--- RECORD EXTRACTS Enclosed Below ---

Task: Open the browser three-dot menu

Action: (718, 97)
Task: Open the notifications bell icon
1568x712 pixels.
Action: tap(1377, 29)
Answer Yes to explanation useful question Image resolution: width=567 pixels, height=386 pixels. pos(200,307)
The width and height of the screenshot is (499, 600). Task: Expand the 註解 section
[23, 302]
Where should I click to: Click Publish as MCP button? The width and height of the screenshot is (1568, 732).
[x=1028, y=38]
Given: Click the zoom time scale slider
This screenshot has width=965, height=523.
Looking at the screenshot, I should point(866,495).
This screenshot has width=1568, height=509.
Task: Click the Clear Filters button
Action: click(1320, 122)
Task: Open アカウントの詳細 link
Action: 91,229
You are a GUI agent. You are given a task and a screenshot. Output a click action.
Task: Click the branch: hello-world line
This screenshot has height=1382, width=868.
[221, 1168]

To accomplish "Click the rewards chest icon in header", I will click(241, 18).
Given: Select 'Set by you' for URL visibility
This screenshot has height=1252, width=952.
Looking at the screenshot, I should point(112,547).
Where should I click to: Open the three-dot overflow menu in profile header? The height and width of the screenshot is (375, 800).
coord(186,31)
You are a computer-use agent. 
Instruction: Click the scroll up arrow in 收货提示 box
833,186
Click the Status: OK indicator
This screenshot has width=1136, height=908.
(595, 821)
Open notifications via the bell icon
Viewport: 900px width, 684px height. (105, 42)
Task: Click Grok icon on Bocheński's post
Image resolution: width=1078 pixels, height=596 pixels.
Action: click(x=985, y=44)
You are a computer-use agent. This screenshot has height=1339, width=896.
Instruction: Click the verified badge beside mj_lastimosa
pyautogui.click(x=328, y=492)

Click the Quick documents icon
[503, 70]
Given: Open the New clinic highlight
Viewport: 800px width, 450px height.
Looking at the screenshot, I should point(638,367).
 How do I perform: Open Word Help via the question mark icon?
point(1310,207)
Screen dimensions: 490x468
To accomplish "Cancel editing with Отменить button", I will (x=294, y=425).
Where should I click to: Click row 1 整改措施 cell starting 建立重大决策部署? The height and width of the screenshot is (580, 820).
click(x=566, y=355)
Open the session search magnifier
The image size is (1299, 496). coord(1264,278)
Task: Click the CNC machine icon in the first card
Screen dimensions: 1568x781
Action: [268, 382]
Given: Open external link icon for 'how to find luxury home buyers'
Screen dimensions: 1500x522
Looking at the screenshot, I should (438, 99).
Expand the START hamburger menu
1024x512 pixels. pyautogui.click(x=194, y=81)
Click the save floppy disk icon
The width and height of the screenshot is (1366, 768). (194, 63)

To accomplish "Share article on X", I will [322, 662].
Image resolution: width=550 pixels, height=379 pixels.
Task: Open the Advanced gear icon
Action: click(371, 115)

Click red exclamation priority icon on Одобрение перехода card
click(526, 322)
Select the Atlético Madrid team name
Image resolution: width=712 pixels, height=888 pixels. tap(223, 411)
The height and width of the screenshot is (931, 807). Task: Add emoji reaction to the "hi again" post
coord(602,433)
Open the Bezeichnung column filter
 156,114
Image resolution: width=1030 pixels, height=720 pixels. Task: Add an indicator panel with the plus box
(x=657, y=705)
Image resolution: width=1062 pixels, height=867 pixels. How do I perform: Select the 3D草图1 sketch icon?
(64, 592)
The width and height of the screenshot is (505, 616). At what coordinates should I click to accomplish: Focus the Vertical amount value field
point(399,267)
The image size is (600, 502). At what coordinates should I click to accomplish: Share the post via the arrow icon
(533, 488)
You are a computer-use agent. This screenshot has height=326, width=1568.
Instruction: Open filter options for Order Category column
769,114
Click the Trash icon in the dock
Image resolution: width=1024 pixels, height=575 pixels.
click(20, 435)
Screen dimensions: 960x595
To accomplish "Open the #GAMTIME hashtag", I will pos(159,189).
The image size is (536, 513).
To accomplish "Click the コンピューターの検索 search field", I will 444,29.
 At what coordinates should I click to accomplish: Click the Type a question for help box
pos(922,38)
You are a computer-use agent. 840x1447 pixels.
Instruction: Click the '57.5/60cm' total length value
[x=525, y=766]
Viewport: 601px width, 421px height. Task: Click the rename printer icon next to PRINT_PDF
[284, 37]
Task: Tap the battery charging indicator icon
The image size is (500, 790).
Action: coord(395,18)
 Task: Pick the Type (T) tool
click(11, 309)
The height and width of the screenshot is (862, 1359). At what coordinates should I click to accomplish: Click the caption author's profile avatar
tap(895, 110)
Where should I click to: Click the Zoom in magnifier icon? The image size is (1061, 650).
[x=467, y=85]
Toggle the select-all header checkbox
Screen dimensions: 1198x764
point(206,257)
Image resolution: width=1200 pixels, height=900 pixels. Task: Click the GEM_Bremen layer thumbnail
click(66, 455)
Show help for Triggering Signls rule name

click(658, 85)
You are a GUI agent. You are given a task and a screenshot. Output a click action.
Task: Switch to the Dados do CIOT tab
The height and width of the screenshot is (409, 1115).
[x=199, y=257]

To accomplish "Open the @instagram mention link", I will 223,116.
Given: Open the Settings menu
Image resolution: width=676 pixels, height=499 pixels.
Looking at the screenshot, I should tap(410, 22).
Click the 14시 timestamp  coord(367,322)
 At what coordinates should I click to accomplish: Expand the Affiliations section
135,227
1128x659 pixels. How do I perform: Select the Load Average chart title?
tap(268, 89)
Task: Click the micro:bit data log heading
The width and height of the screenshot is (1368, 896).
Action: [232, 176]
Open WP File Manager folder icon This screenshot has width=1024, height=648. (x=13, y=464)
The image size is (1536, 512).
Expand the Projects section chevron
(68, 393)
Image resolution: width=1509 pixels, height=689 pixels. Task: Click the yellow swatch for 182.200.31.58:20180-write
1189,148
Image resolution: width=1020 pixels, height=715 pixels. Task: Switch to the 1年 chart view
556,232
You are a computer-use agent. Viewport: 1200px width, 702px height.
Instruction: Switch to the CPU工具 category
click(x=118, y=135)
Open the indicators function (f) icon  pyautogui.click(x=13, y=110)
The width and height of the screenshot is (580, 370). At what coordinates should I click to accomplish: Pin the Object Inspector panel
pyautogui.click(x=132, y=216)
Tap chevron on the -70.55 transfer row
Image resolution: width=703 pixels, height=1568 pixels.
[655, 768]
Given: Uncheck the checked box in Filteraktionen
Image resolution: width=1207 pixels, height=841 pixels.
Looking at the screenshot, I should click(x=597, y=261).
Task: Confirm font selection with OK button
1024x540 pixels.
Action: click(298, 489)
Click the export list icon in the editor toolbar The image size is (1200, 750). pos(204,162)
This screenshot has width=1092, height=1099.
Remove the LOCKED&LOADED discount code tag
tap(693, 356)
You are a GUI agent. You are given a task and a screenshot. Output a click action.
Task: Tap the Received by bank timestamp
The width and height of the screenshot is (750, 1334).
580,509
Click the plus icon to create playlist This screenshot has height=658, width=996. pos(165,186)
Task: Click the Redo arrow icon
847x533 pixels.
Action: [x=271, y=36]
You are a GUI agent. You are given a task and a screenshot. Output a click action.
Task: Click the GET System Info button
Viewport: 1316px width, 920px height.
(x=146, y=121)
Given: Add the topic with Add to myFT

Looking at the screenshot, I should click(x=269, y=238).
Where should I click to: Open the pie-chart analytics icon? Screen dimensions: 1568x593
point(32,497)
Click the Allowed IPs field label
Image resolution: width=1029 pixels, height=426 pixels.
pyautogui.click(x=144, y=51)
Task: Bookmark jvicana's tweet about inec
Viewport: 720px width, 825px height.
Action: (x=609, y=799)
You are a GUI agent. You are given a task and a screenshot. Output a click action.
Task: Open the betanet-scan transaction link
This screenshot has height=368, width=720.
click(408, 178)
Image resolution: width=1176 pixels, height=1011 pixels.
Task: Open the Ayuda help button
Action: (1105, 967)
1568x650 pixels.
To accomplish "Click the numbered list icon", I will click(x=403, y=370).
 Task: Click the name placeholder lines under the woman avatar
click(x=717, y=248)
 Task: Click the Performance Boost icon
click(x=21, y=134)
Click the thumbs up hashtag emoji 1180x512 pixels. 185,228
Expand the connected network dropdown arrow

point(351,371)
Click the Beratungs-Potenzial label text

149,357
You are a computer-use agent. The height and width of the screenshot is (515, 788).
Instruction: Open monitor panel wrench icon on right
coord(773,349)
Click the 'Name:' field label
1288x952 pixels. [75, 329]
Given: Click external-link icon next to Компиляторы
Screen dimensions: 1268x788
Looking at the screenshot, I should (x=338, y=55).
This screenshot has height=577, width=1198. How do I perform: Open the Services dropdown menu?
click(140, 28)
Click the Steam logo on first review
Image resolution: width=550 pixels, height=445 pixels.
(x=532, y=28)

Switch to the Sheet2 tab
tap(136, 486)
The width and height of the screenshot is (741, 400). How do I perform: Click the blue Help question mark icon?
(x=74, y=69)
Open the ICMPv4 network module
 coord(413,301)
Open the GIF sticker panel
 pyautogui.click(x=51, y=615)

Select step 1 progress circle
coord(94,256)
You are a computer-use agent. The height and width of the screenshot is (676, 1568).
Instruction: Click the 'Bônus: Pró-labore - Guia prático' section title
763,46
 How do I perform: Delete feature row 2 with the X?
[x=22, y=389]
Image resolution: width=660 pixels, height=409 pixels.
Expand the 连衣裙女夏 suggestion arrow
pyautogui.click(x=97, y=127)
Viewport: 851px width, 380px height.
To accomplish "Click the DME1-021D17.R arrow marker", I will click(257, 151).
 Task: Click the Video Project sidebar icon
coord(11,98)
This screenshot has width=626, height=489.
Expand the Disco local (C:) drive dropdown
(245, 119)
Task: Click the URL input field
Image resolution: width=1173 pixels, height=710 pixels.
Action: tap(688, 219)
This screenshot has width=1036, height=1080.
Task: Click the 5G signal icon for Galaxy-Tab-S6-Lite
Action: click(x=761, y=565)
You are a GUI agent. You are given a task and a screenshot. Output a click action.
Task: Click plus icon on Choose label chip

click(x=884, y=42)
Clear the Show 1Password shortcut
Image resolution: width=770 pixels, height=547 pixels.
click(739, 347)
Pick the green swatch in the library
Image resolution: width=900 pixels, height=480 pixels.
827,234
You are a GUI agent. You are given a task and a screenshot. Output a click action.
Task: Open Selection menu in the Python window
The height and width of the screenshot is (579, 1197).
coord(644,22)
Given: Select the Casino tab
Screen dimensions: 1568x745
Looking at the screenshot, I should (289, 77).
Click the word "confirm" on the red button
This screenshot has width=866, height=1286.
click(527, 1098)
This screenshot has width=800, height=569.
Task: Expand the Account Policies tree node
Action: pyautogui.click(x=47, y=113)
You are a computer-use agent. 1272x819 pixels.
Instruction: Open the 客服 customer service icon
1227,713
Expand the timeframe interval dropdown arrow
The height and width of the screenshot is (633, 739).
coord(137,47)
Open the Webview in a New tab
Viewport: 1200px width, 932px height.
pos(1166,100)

--- End of Enclosed RECORD EXTRACTS ---

■ **TASK DESCRIPTION**:
Show every line in the entries above that contains the string "computer".

■ **RESULT OF THE TASK**:
You are a computer-use agent. 
You are a computer-use agent. This screenshot has height=1339, width=896.
You are a computer-use agent. This screenshot has height=326, width=1568.
You are a computer-use agent. 840x1447 pixels.
You are a computer-use agent. Viewport: 1200px width, 702px height.
You are a computer-use agent. The height and width of the screenshot is (515, 788).
You are a computer-use agent. The height and width of the screenshot is (676, 1568).
You are a computer-use agent. 1272x819 pixels.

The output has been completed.